Visitor-level Call Tracking
Visitor-level call tracking can help you learn which keywords are driving traffic to your site–and then driving actual phone call conversions. Through dynamic number insertion (DNI), CallRail assigns a unique phone number for each online searcher and the source through which they reach your site. For as long as that searcher stays on your site, he or she is the only person to see that tracking phone number. Then, when he or she calls, the software recognizes the specific number based on how the searcher got there and the keyword used.
This data shows you which keywords and landing pages are the most effective for driving qualified leads and traffic. You can use this keyword data to optimize your existing pages, tweak underperforming pages, and see where you can create new content that better serves searchers’ needs.
Automation Rules for Keyword Research
Automation rules is the latest in call tracking technology from CallRail. Automation rules allows users to set a certain key term trigger in the call recording feature.
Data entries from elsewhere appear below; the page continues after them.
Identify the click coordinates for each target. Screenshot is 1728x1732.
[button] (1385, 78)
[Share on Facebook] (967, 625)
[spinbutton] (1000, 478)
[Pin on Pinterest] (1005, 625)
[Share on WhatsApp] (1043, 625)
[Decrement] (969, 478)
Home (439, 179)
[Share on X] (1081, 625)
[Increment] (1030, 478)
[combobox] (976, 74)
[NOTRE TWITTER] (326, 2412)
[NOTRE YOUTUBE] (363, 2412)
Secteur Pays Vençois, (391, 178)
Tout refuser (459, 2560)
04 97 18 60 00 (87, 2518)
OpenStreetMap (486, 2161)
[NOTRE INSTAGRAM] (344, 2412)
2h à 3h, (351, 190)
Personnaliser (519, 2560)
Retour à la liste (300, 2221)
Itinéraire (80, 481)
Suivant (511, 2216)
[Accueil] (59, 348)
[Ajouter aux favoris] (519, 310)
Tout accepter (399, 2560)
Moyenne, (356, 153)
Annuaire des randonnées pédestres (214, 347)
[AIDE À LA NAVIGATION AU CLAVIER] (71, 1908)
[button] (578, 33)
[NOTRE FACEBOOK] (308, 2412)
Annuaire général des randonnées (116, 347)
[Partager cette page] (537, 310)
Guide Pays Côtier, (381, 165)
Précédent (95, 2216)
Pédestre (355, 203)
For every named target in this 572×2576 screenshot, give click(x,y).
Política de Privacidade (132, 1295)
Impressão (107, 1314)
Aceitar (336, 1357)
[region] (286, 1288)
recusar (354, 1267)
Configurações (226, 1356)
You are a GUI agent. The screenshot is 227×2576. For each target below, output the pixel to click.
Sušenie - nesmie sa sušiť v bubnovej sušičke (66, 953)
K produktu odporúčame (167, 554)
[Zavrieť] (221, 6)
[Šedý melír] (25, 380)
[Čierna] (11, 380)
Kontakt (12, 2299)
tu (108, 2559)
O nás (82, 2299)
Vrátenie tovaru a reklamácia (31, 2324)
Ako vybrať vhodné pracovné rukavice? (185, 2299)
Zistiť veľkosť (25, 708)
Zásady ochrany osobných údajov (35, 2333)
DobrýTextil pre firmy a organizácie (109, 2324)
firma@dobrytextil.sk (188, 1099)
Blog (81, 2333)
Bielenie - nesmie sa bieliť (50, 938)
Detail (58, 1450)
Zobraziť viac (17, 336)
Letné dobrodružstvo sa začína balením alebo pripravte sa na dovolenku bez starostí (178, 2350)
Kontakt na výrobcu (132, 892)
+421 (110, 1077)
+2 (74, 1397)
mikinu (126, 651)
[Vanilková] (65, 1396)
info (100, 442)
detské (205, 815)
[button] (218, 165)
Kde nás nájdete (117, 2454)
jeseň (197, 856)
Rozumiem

When company reps or callers say that keyword, the call recording feature makes a note. Use automation rules technology to easily determine the volume of people saying a specific keyword during their calls.
Example: A small landscaping company recently optimized a part of their site for outdoor pest control and wants to see if their website is driving more calls about the topic. By setting a automation rules trigger for certain key terms surrounding pest control, they can determine how many callers made a call because of their site content. And they can determine if their sales reps are mentioning it to leads who may be calling about other services.
Don’t Perform Keyword Research in a Vacuum
It’s easy to think that call tracking software is only good for the sales department or the marketers on your team in charge of campaigns and events. However, features of call tracking software can add an extra layer of user intent, latent semantic indexing (LSI) keywords, and actual user language to an SEO’s research process. No keyword research tool or tactic works well in isolation, and taking advantage of your existing call tracking software for keyword research is a great way for SEOs to expand on their existing toolkit to reach better results.